- Your task -
For this exercise, retype all the data exactly and exclude every image.

(Given data)

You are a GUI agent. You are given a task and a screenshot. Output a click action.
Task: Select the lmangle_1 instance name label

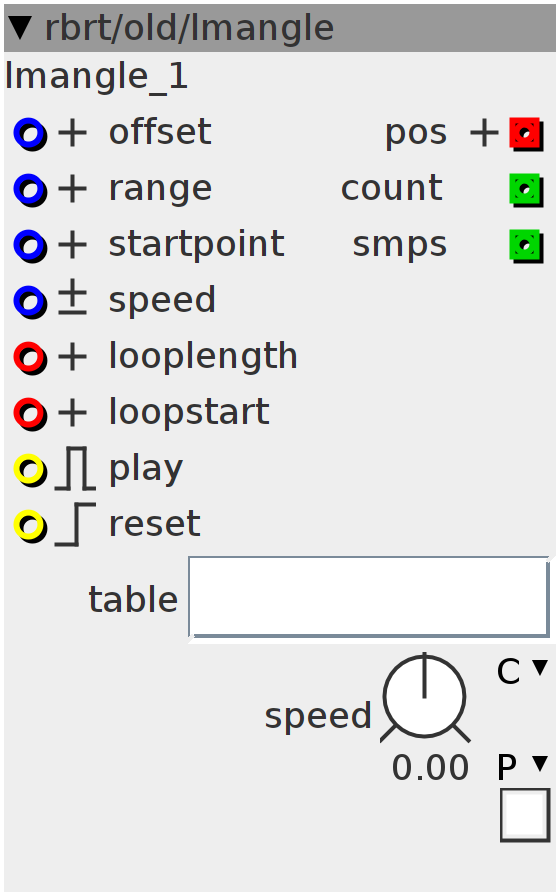[x=97, y=78]
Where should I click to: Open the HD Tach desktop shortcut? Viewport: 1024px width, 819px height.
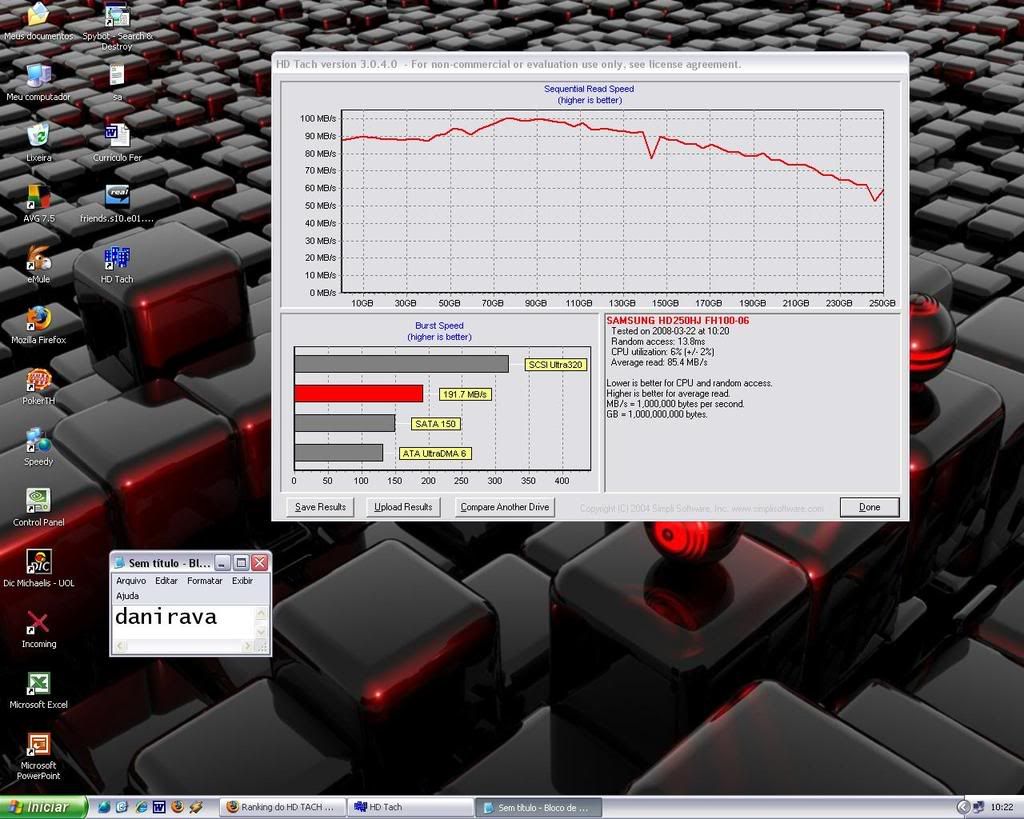[x=117, y=259]
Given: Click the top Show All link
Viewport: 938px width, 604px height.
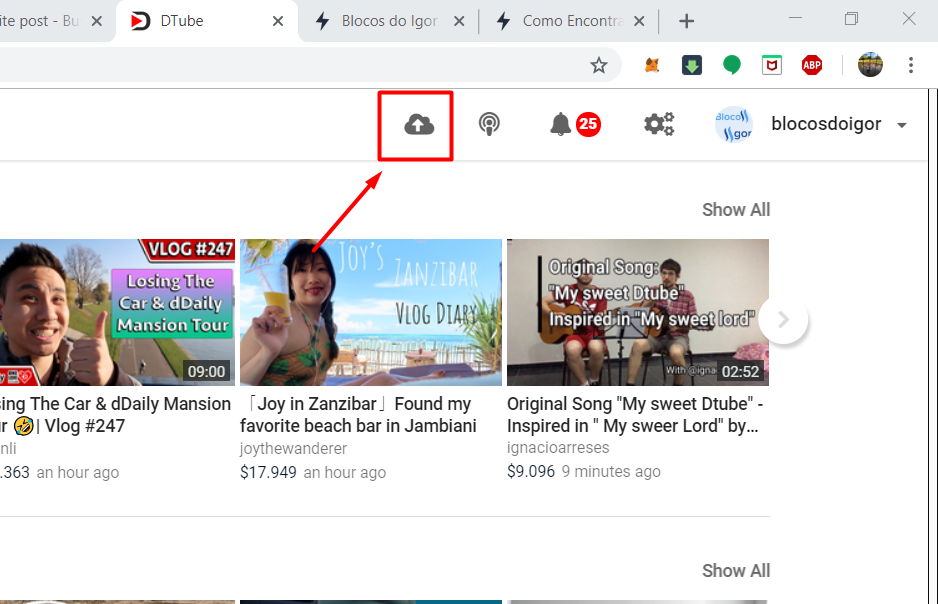Looking at the screenshot, I should [x=735, y=209].
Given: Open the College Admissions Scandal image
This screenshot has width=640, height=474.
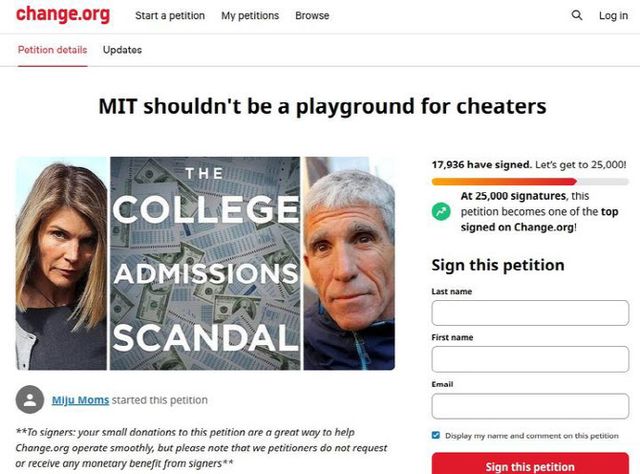Looking at the screenshot, I should (x=205, y=263).
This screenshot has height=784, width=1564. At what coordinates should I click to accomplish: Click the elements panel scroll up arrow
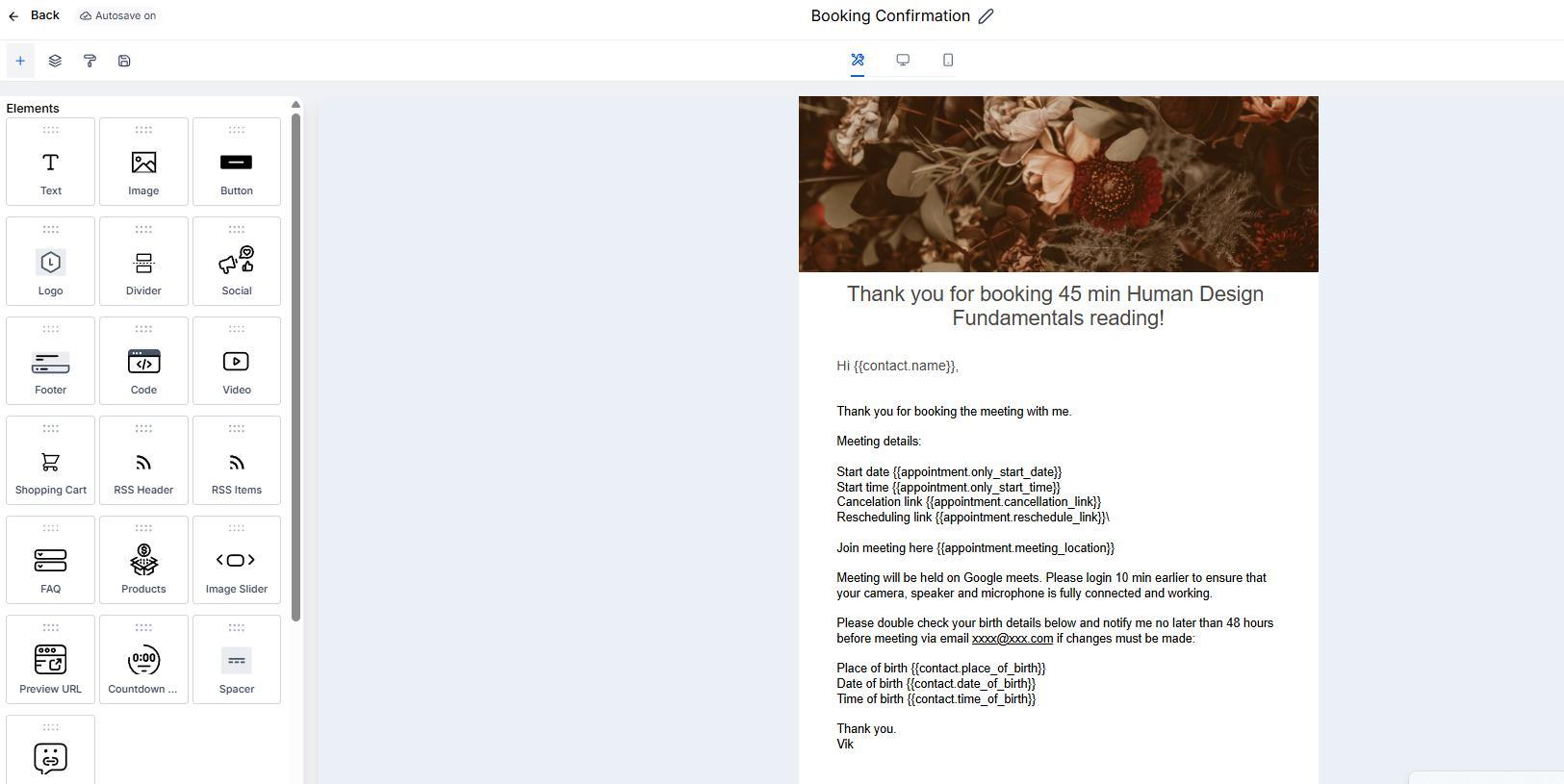click(x=295, y=104)
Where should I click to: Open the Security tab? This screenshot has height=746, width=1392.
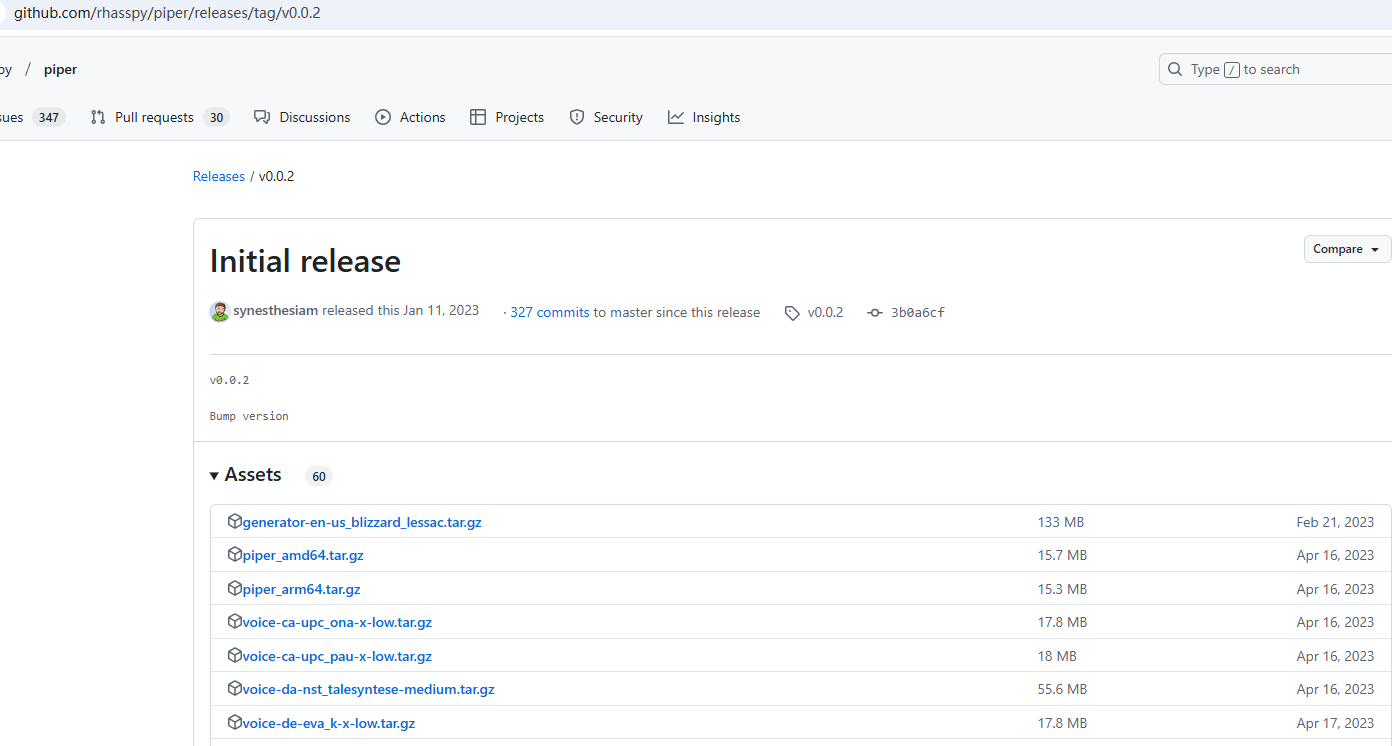tap(606, 117)
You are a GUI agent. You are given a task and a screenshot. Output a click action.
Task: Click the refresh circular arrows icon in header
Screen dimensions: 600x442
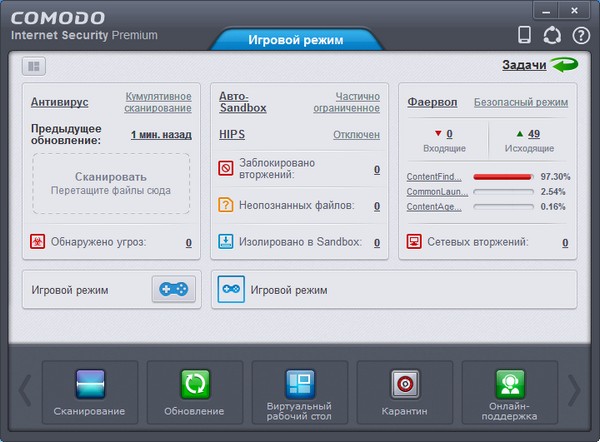click(x=552, y=35)
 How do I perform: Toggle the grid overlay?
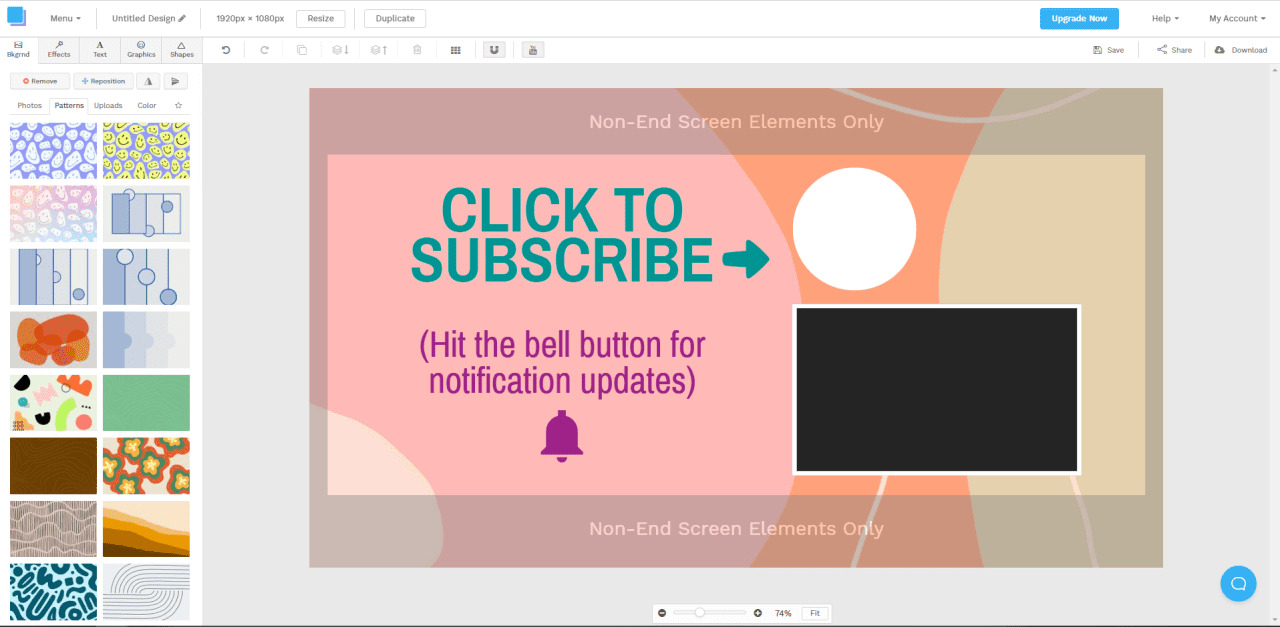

(End Given data)

- Answer to the problem -
You are a GUI agent. You are given a task and a screenshot. Output a click action.
Task: Select the lmangle_1 instance name label

[x=97, y=78]
Where should I click to: Open the HD Tach desktop shortcut? Viewport: 1024px width, 819px height.
[x=117, y=259]
Given: Click the top Show All link
Viewport: 938px width, 604px height.
Looking at the screenshot, I should [x=735, y=209].
Given: Open the College Admissions Scandal image
This screenshot has width=640, height=474.
Looking at the screenshot, I should (x=205, y=263).
This screenshot has height=784, width=1564. At what coordinates should I click to accomplish: Click the elements panel scroll up arrow
click(x=295, y=104)
Where should I click to: Open the Security tab? This screenshot has height=746, width=1392.
tap(606, 117)
You are a GUI agent. You are given a task and a screenshot. Output a click action.
Task: Click the refresh circular arrows icon in header
Screen dimensions: 600x442
click(x=552, y=35)
 How do I perform: Toggle the grid overlay?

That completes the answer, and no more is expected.